Community-Based Research at Hofstra
I was excited to come to Hofstra, in part because I saw the Center for Civic Engagement as a resource to overcome exactly the limitations I had seen at universities during my doctoral studies. Now, with the appointment of Dr. Bob Brinkmann as vice provost for scholarship and engagement, I’m more excited than ever at the prospect of Hofstra leading the way in engaged research and teaching. Already, in my two years at the University, I have had the opportunity to work with fellow faculty to develop community-based research projects. The first, Car-less Long Island, of which I am a board member, is a nonprofit organization started by Dr. Sylvia Silberger, chair of Hofstra’s Math Department. The organization’s goal is to improve resources for active transportation, such as walking, biking and busing, on Long Island. We held our inaugural Bike-to-Work Parade in May 2016, in conjunction with Hofstra’s Dutch Festival and with the support of the University. Over the summer, with grant support from the Provost’s Office and the School of Health Professions and Human Services, I worked with Car-less Long Island to rate and catalog the state of pedestrian and cyclist infrastructure along Sunrise Highway. The project is expanding to other parts of Long Island, with a Girl Scout troop in New Hyde Park considering doing its own rating project, and new corridors being identified within Nassau County.

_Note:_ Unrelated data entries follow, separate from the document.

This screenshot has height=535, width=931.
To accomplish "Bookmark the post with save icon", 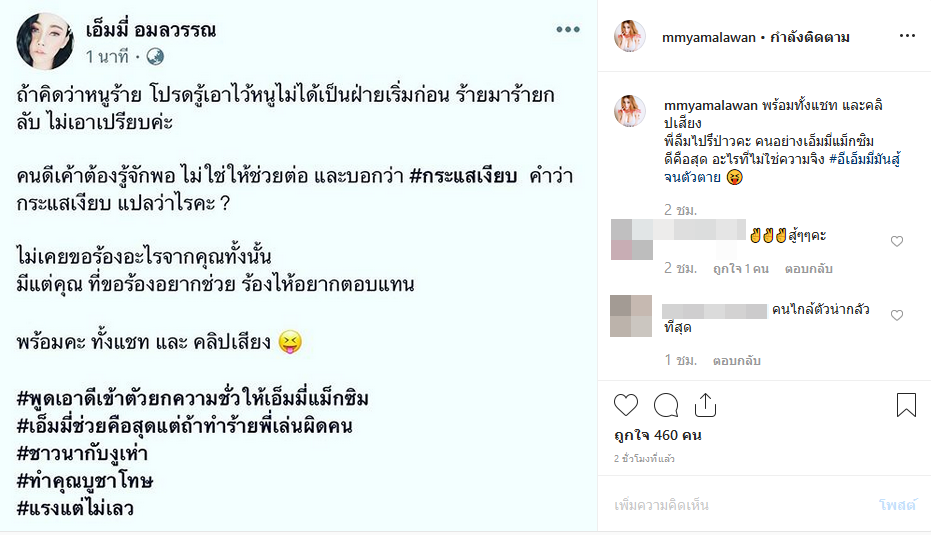I will coord(906,405).
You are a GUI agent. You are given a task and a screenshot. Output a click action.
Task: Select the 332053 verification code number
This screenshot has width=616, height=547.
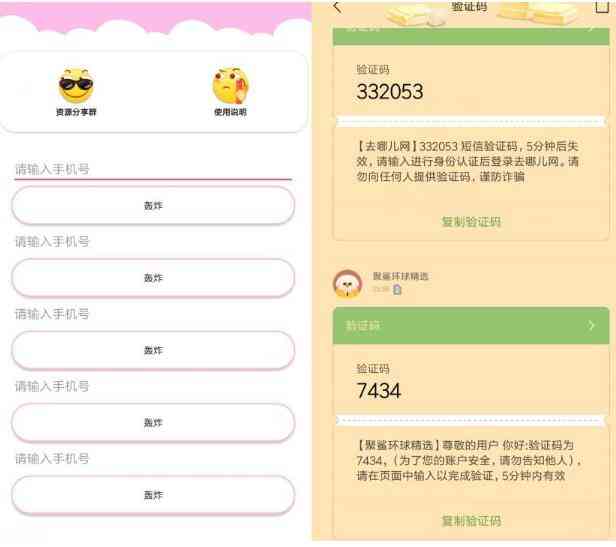tap(390, 92)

I have also been working with Dr. Martine Hackett of the Hofstra Department of Health Professions; Dr. Tomeka Robinson of the Hofstra Department of Rhetoric; Jacob Dixon, CEO of Choice for All; and representatives from Sustainable Long Island and NuHealth on a new community-based participatory research initiative, the Long Island Community Academic Research Partnership (LICARP). With support from the National Center for Suburban Studies at Hofstra University, and involvement of community members throughout Roosevelt, we have begun a health needs assessment of the neighborhood. We have invited Roosevelt residents from many demographics (over 65, parents, recent immigrants, and youth) to describe in focus groups what their health needs are, where they receive health care, and what resources they feel the community needs. Trained high school students have served as focus group note takers and leaders. The findings will be the first step in identifying the health needs and priorities of Roosevelt, which will help the partnership identify topics for research and intervention.
It has been gratifying to begin my career at an institution that values community-engaged research. I am excited to continue working with Car-less Long Island and LICARP to identify solutions for some of the most pressing health needs affecting our county and communities on Long Island. I look forward to seeing where Hofstra is in five and 10 years, how we have partnered with our communities, how we have put our resources to good use locally, and how we have created a better future for our communities, our students, our faculty, and all of Long Island.